=== Task instructions ===
Reproduce the rows from the beginning of the source data through the line containing "1498x725 pixels. coord(420,552)", substituting "capture" for every occurrence of "screenshot" and leaving everything else unchanged.

Source data
++++++++++++++++++++

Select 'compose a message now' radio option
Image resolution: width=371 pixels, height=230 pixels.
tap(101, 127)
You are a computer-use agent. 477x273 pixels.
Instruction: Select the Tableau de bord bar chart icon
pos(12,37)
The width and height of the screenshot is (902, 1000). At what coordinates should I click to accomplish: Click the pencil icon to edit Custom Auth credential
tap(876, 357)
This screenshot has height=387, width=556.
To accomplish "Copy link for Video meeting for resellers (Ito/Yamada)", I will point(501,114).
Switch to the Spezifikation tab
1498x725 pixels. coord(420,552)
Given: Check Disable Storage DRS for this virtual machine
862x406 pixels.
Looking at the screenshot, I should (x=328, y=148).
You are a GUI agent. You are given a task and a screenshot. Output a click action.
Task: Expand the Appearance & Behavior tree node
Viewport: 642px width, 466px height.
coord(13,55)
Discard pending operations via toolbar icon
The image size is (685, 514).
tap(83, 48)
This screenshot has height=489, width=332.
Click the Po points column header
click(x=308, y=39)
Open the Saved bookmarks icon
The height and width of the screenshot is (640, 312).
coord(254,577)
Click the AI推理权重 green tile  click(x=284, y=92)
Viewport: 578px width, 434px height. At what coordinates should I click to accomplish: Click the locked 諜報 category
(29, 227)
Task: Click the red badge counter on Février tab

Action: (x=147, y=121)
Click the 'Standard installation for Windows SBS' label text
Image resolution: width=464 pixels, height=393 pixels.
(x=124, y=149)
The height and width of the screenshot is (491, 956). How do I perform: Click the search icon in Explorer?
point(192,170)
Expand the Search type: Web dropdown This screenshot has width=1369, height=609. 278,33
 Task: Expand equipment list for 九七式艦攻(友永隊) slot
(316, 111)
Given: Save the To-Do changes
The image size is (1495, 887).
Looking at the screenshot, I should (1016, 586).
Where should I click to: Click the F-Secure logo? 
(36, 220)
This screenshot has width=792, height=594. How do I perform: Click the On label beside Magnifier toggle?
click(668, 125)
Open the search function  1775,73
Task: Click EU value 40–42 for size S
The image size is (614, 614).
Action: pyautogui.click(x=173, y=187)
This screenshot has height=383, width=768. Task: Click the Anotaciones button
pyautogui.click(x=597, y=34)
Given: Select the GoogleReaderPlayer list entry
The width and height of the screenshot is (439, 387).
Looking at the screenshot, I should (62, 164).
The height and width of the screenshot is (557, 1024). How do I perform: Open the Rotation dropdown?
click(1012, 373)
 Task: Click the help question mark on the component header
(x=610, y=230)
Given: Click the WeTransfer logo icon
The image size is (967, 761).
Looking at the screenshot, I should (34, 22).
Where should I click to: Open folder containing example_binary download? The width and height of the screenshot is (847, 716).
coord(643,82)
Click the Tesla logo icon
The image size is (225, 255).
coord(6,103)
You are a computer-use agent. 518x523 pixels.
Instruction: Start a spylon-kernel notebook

++++++++++++++++++++

=== Final result ===
Select 'compose a message now' radio option
Image resolution: width=371 pixels, height=230 pixels.
tap(101, 127)
You are a computer-use agent. 477x273 pixels.
Instruction: Select the Tableau de bord bar chart icon
pos(12,37)
The width and height of the capture is (902, 1000). At what coordinates should I click to accomplish: Click the pencil icon to edit Custom Auth credential
tap(876, 357)
This capture has height=387, width=556.
To accomplish "Copy link for Video meeting for resellers (Ito/Yamada)", I will point(501,114).
Switch to the Spezifikation tab
1498x725 pixels. coord(420,552)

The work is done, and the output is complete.